Pearson correlation matrix of PTEs in groundwater samples

In conclusion, PCA, EPA PMF, HCA, and PCC exhibited mutual potentiation due to the strong correlations observed between PTEs within the same cluster and principal component. Given the maritime nature and significant agricultural activities of the research location, it is unlikely that any human impacts will be detected. However, a recent study has shown that the main pollutants in groundwater are fertilizers and pesticides, which are often used in agricultural practices to increase crop production (Tudi et al. 2021). Due to the widespread use of hazelnut cultivation in the study area, and the widespread use of phosphate and nitrate fertilizers, it is thought that the PTEs mentioned in other components are probably related to lithogenic and geogenic origins. Consequently, under certain physical conditions, such as the exposure of rocks to heat and pressure or the flow of lava into nearby water bodies, PTEs can accumulate to very high levels in the environment. These conditions include soil layer, volcanic emissions, and evaporation. Thus, groundwater naturally contains several heavy metals (Mahipal and Rajeev 2019).

Conclusion

The rapid expansion of cities and infrastructure, combined with a growing global population, has heightened the strain on accessible potable water resources, exacerbating water scarcity issues. To address these challenges, this study focused on evaluating groundwater quality at 12 strategically selected points along the 90-km coastal stretch of Giresun province, renowned for its hazelnut farming industry in Türkiye. The study stations are situated in the most visited and densely populated areas along the coastline; these locations are pivotal for assessing the impacts of human activities on groundwater quality and understanding associated health risks. The mean level of listed potentially toxic elements (PTEs) in groundwater samples were measured in a decreasing order of Ca > Na > Mg > K > Al > Fe > Zn > V > Cu > Mn > As > Cr > Ni > Pb > Cd. Water quality, source identification, and associated health risk were assessed using a comprehensive strategy. This method involved the use of specific water quality indicators as well as advanced statistical techniques such as multivariate and bivariate analyses. The results of the current study can be listed as follows:

  • WQI analysis revealed that water quality was rated as "excellent". Additionally, HEI < 10 and HPI < 15 the values at all stations showed that pollution was low.

  • The mean amounts of all PTEs were well below the threshold values according to national and international standards.

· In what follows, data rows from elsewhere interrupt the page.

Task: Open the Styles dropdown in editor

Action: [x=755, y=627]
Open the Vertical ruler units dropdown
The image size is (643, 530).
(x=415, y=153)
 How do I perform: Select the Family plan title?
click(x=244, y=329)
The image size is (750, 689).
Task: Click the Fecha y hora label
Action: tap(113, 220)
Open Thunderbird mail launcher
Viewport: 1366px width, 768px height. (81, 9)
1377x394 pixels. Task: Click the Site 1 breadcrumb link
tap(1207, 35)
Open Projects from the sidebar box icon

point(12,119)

  • Irrigation water quality is suitable according to MH, SAR and Na% (except station 5) and KR (except station 5).

  • The THI values are consistently below 1, indicating that there is no non-carcinogenic health risk. However, at station 10 the CR (1.44E-04) slightly exceeded the prescribed threshold for arsenic for adults.

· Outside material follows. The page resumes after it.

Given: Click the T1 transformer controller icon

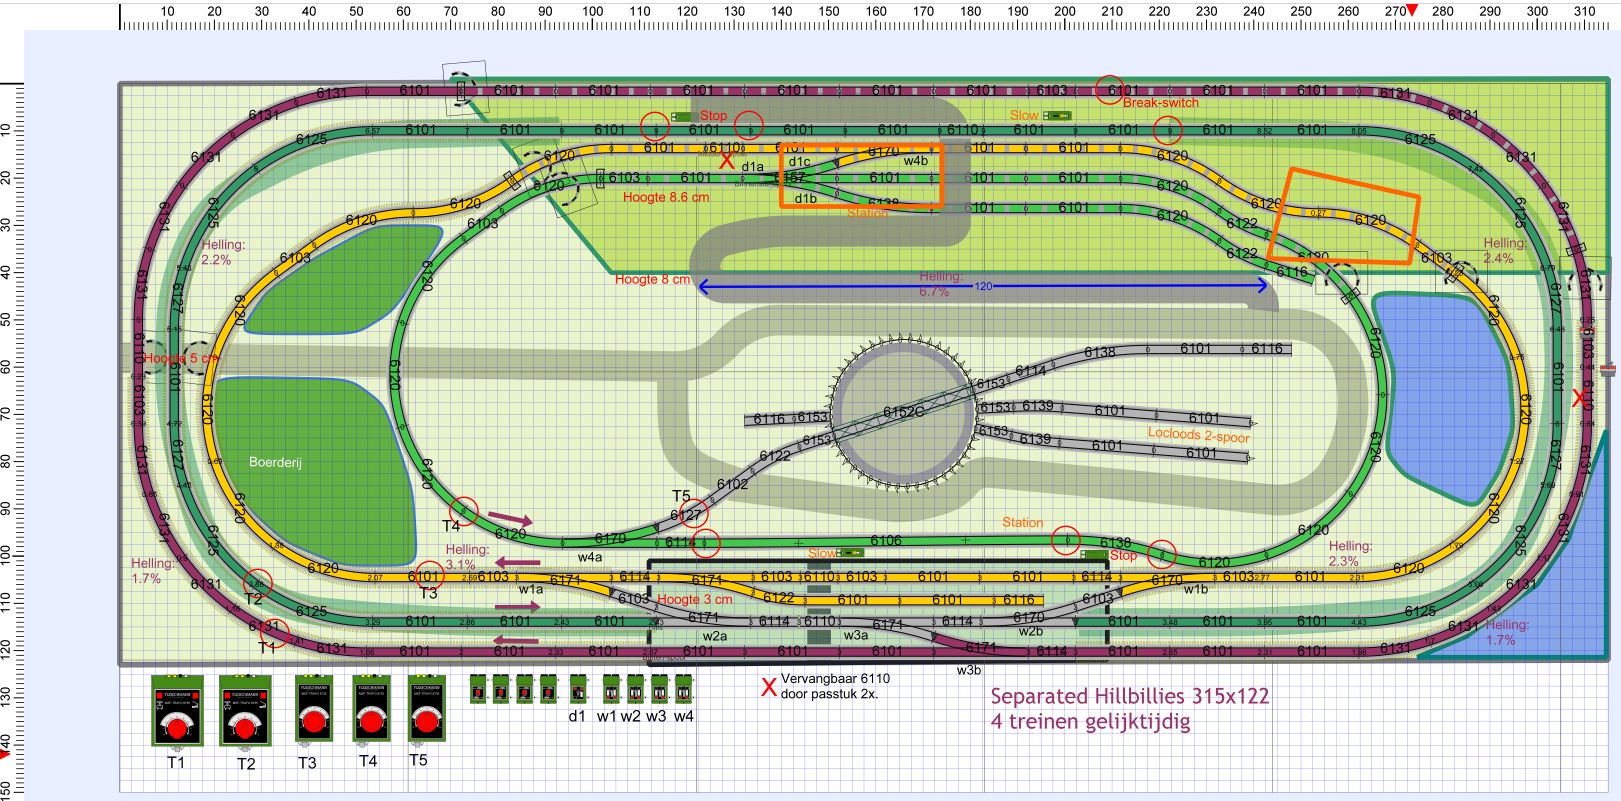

  • This highlighted that exposure to arsenic levels that meet current regulatory requirements can cause incapacitating disorders including cancer.

  • Analysis of multivariate and bivariate statistics (EPA PMF, PCA, PCC, and HCA) indicated that the impact of human activities on metal levels in groundwater samples is minimal. Primary sources of potentially toxic elements (PTEs) mostly come from natural sources such as rocks or a combination of natural and human sources.

  • Spatial distribution of PTEs using GIS provided complementary assistance for assessing potential risks on stations.

  • Therefore, it is recommended to conduct periodic analyses of groundwater collected from fountains in order to reduce potential public health problems.

  • To enhance water quality, it is crucial to reduce anthropogenic activities such as industrial discharges and agricultural runoff

  • The results of this study contribute positively to the groundwater quality discourse by showing that metal levels in the analyzed samples remained below legal limits.

  • The findings provide a baseline for the safety and reliability of groundwater source studied, highlighting its potential to be a sustainable and safe water source for the surrounding community.